[Exercise requirements] Take the line containing "Viewport: 1416px width, 840px" and all lines after it, through the end of the material, and repeat them exactly, pictures left out.

• • • • •

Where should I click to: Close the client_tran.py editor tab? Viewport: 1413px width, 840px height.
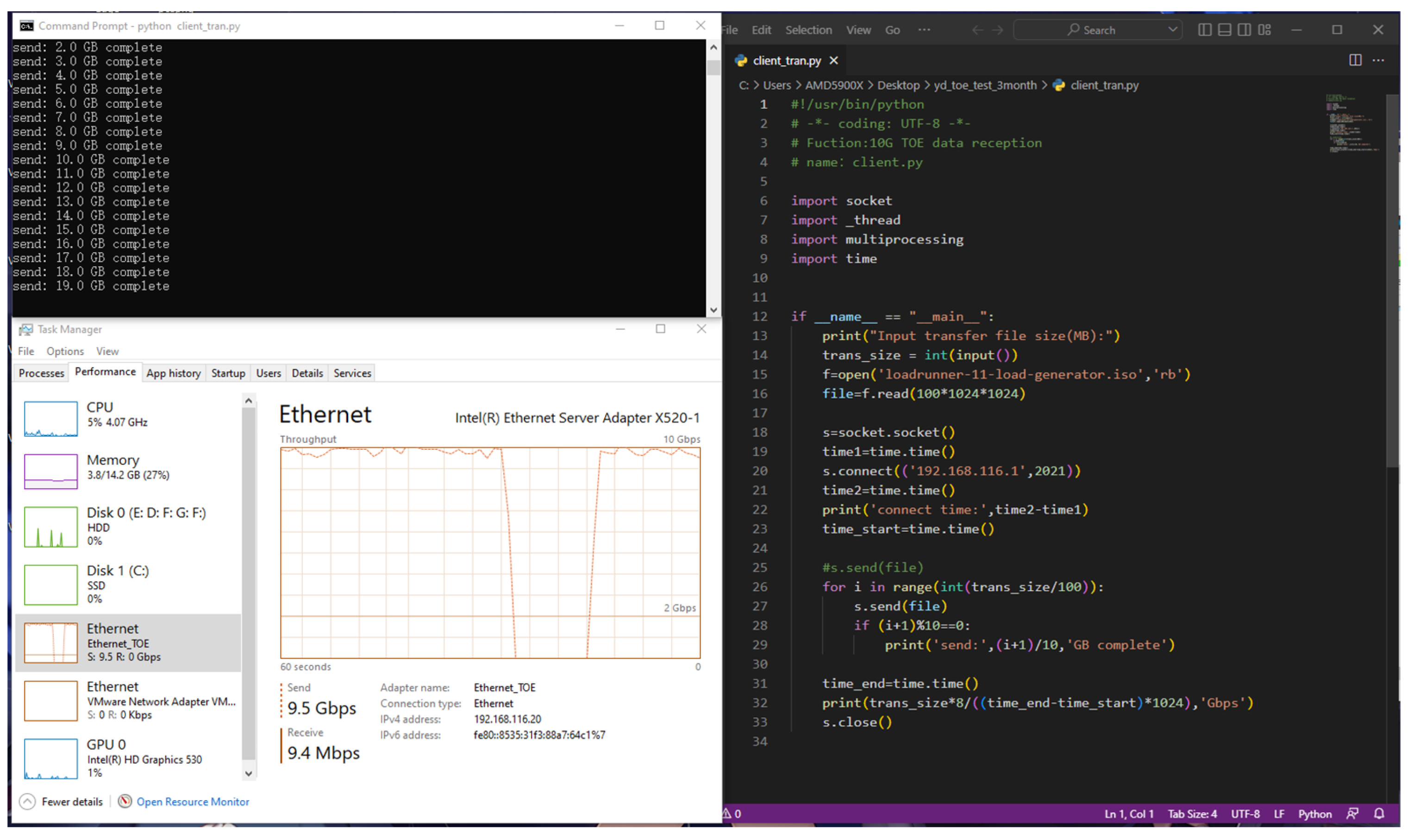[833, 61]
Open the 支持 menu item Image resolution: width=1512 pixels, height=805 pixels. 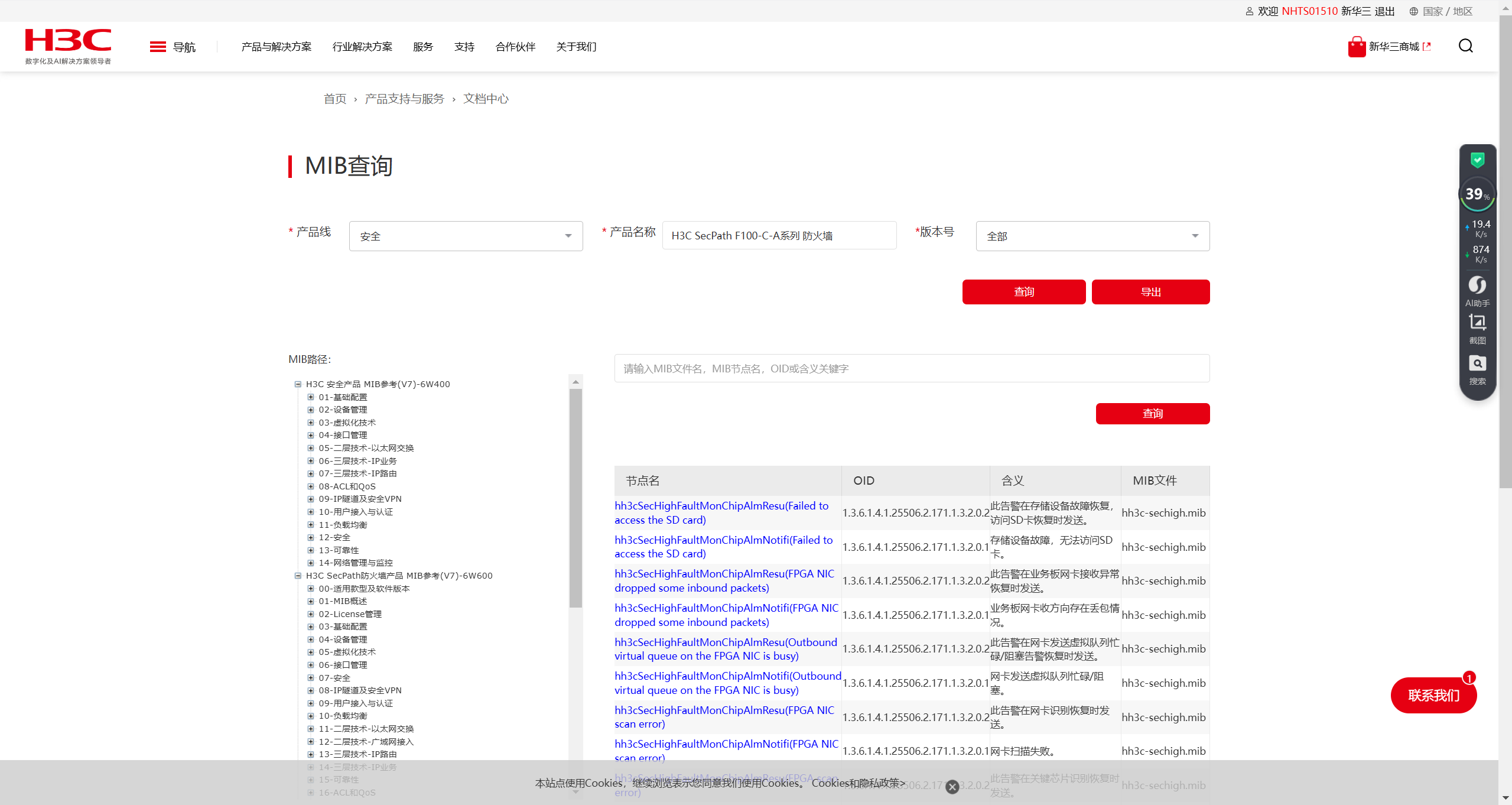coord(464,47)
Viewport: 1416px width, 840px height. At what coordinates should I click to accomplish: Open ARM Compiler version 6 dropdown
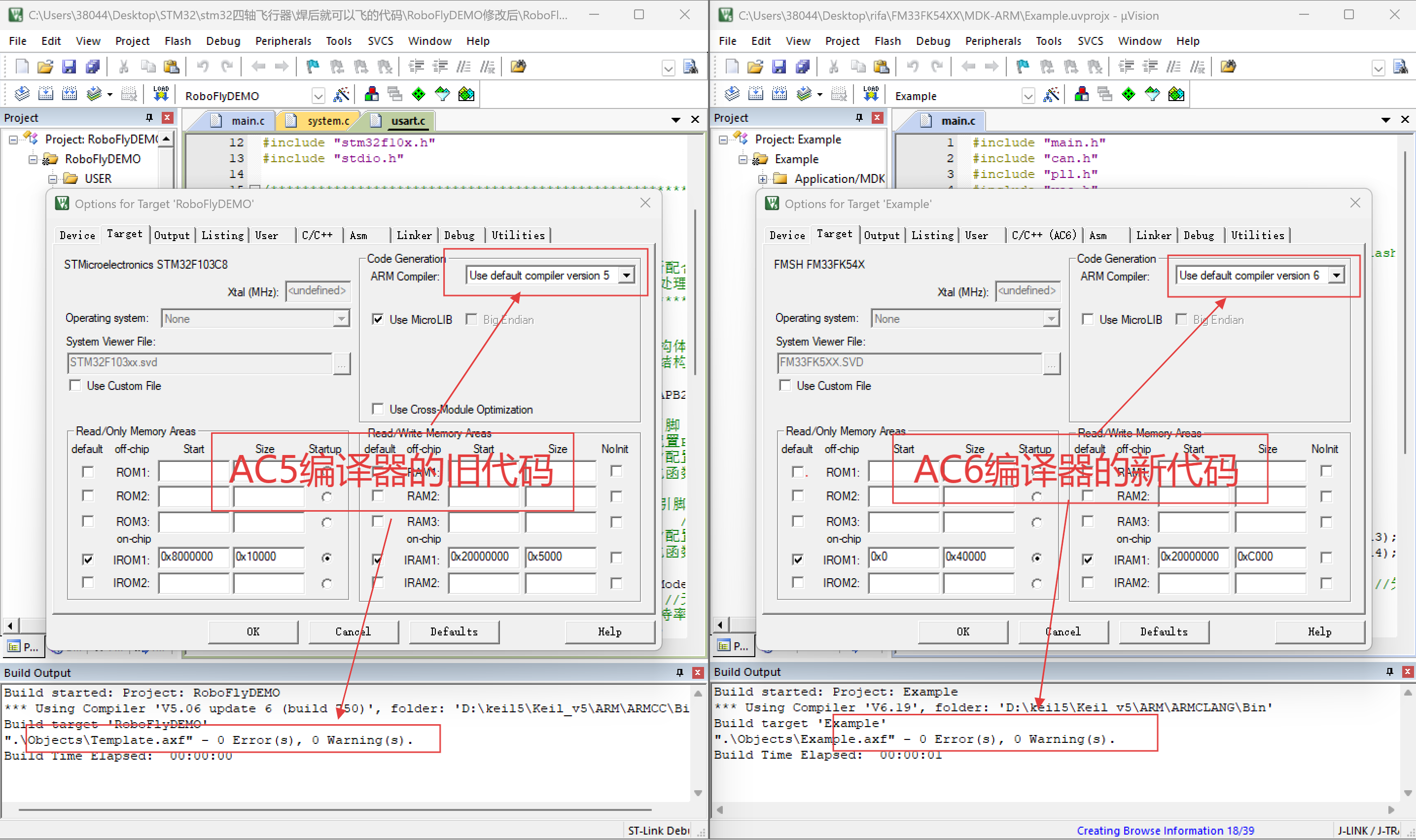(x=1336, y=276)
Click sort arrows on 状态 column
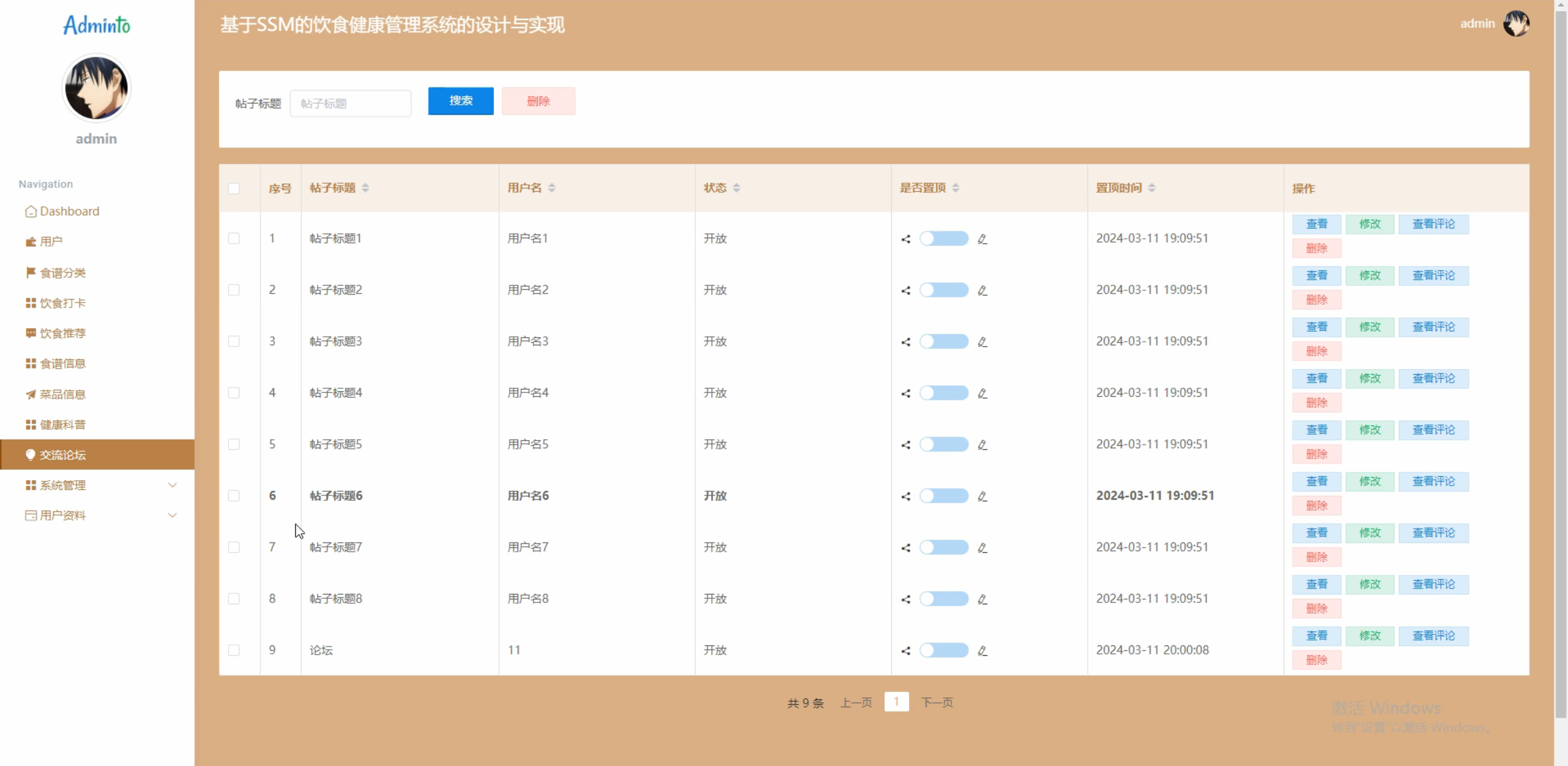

• • • • •

[Answer section]
Viewport: 1416px width, 840px height. At what coordinates should I click to accomplish: Open ARM Compiler version 6 dropdown
(x=1336, y=276)
Click sort arrows on 状态 column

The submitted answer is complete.